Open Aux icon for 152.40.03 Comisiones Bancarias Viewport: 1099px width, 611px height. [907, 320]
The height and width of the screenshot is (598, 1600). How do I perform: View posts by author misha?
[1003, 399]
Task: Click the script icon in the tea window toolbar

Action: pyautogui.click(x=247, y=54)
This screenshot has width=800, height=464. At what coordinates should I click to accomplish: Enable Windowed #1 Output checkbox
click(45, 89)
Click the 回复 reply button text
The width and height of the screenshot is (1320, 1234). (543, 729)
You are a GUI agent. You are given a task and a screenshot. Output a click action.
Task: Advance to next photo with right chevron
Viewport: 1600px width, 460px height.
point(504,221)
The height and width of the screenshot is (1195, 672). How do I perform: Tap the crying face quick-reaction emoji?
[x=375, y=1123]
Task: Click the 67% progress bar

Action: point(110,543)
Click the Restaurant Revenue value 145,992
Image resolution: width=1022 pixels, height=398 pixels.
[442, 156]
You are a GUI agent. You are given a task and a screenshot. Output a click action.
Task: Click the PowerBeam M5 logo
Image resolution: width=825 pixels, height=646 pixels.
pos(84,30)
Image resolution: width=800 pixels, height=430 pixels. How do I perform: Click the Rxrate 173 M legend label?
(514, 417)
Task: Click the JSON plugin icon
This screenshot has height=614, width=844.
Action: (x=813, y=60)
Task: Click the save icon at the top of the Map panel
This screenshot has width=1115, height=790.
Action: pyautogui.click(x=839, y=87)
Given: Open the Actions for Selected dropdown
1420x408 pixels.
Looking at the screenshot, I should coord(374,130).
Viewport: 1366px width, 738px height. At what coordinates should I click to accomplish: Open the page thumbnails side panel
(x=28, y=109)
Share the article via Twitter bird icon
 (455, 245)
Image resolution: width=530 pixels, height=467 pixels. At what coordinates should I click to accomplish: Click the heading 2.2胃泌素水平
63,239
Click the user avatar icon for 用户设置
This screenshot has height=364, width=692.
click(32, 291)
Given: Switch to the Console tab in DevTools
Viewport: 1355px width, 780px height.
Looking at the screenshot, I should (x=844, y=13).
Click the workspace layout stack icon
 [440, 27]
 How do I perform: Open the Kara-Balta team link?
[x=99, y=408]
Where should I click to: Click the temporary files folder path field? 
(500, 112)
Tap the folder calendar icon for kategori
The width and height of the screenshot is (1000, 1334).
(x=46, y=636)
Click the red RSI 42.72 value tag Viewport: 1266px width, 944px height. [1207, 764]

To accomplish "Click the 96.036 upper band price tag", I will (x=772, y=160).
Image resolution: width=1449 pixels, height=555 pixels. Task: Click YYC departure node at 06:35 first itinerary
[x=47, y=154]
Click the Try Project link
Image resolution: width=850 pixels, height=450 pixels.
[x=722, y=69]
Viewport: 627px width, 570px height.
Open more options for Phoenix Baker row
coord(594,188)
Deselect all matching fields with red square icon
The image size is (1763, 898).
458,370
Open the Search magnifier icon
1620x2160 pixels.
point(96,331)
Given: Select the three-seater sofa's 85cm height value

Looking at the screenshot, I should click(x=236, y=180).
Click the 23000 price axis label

==*==

_REQUIRED WORK_: Each line of the listing has to be reproduced exactly.

_SOLUTION_:
Open Aux icon for 152.40.03 Comisiones Bancarias Viewport: 1099px width, 611px height. [907, 320]
The height and width of the screenshot is (598, 1600). How do I perform: View posts by author misha?
[1003, 399]
Task: Click the script icon in the tea window toolbar

Action: pyautogui.click(x=247, y=54)
This screenshot has width=800, height=464. At what coordinates should I click to accomplish: Enable Windowed #1 Output checkbox
click(45, 89)
Click the 回复 reply button text
The width and height of the screenshot is (1320, 1234). (543, 729)
You are a GUI agent. You are given a task and a screenshot. Output a click action.
Task: Advance to next photo with right chevron
Viewport: 1600px width, 460px height.
point(504,221)
The height and width of the screenshot is (1195, 672). How do I perform: Tap the crying face quick-reaction emoji?
[x=375, y=1123]
Task: Click the 67% progress bar

Action: point(110,543)
Click the Restaurant Revenue value 145,992
Image resolution: width=1022 pixels, height=398 pixels.
[442, 156]
You are a GUI agent. You are given a task and a screenshot. Output a click action.
Task: Click the PowerBeam M5 logo
Image resolution: width=825 pixels, height=646 pixels.
pos(84,30)
Image resolution: width=800 pixels, height=430 pixels. How do I perform: Click the Rxrate 173 M legend label?
(514, 417)
Task: Click the JSON plugin icon
This screenshot has height=614, width=844.
Action: (x=813, y=60)
Task: Click the save icon at the top of the Map panel
This screenshot has width=1115, height=790.
Action: pyautogui.click(x=839, y=87)
Given: Open the Actions for Selected dropdown
1420x408 pixels.
Looking at the screenshot, I should coord(374,130).
Viewport: 1366px width, 738px height. At what coordinates should I click to accomplish: Open the page thumbnails side panel
(x=28, y=109)
Share the article via Twitter bird icon
 (455, 245)
Image resolution: width=530 pixels, height=467 pixels. At what coordinates should I click to accomplish: Click the heading 2.2胃泌素水平
63,239
Click the user avatar icon for 用户设置
This screenshot has height=364, width=692.
click(32, 291)
Given: Switch to the Console tab in DevTools
Viewport: 1355px width, 780px height.
Looking at the screenshot, I should (x=844, y=13).
Click the workspace layout stack icon
 [440, 27]
 How do I perform: Open the Kara-Balta team link?
[x=99, y=408]
Where should I click to: Click the temporary files folder path field? 
(500, 112)
Tap the folder calendar icon for kategori
The width and height of the screenshot is (1000, 1334).
(x=46, y=636)
Click the red RSI 42.72 value tag Viewport: 1266px width, 944px height. [1207, 764]

To accomplish "Click the 96.036 upper band price tag", I will (x=772, y=160).
Image resolution: width=1449 pixels, height=555 pixels. Task: Click YYC departure node at 06:35 first itinerary
[x=47, y=154]
Click the Try Project link
Image resolution: width=850 pixels, height=450 pixels.
[x=722, y=69]
Viewport: 627px width, 570px height.
Open more options for Phoenix Baker row
coord(594,188)
Deselect all matching fields with red square icon
The image size is (1763, 898).
458,370
Open the Search magnifier icon
1620x2160 pixels.
point(96,331)
Given: Select the three-seater sofa's 85cm height value

Looking at the screenshot, I should click(x=236, y=180).
Click the 23000 price axis label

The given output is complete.